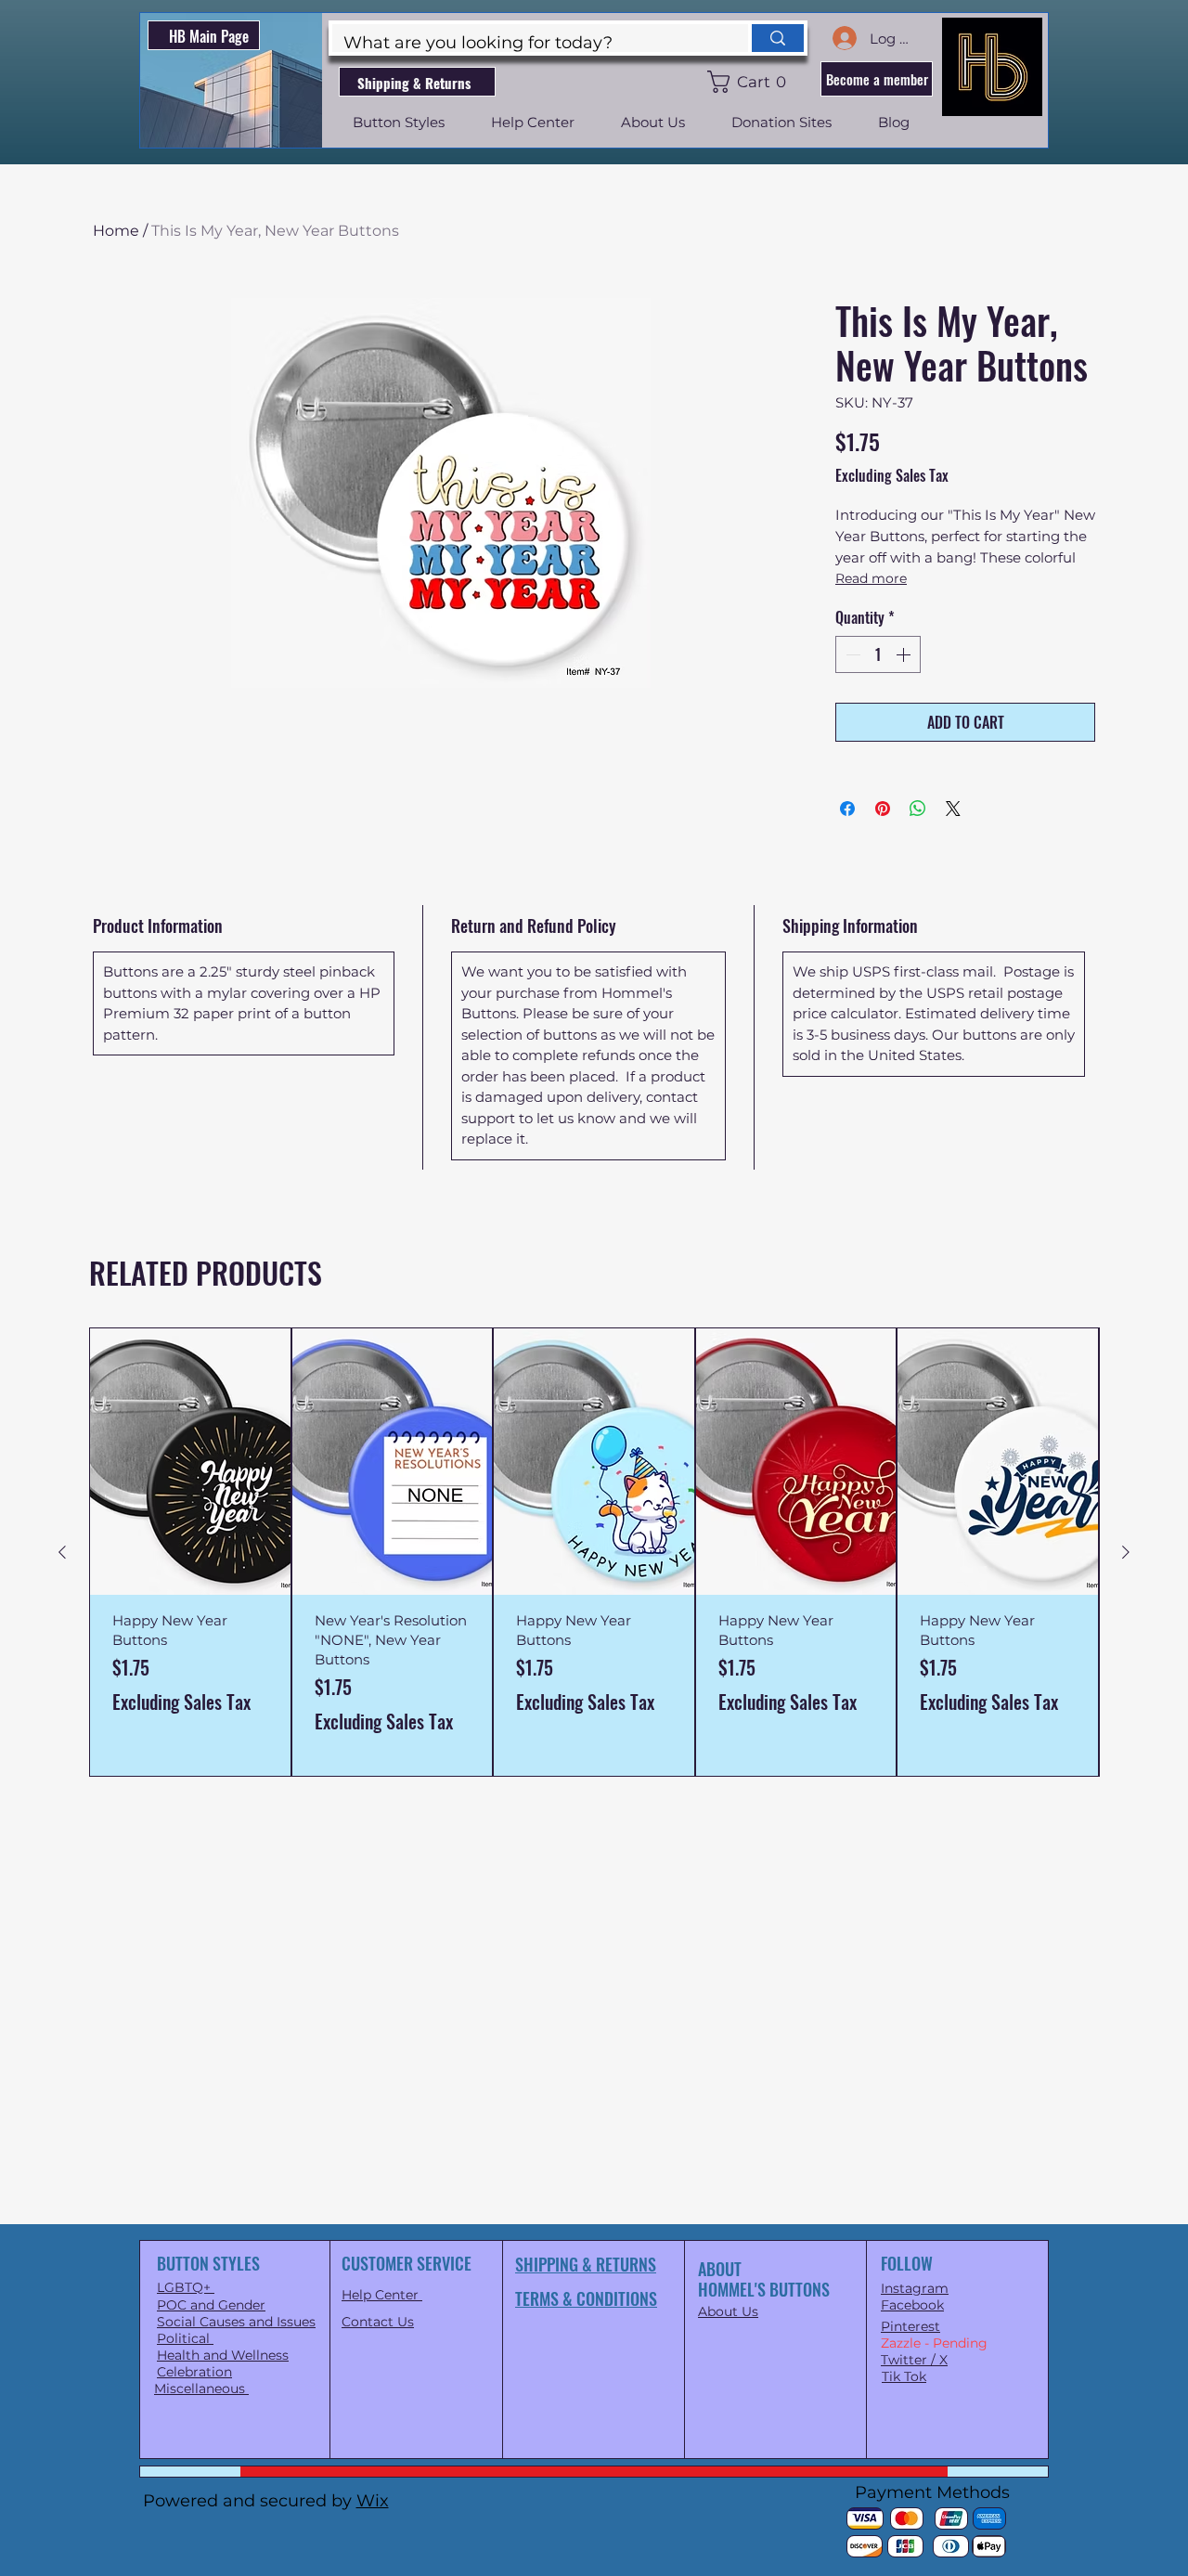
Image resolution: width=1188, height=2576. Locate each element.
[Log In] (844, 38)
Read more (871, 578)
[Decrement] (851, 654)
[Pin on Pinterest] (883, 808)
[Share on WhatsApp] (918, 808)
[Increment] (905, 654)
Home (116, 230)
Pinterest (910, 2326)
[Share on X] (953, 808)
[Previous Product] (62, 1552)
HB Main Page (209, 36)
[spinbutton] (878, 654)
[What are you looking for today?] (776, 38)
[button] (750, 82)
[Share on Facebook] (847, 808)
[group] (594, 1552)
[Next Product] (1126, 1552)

+-------+

From the line containing "Read more (871, 578)" to the last line above, repeat every line exactly and nothing else.

Read more (871, 578)
[Decrement] (851, 654)
[Pin on Pinterest] (883, 808)
[Share on WhatsApp] (918, 808)
[Increment] (905, 654)
Home (116, 230)
Pinterest (910, 2326)
[Share on X] (953, 808)
[Previous Product] (62, 1552)
HB Main Page (209, 36)
[spinbutton] (878, 654)
[What are you looking for today?] (776, 38)
[button] (750, 82)
[Share on Facebook] (847, 808)
[group] (594, 1552)
[Next Product] (1126, 1552)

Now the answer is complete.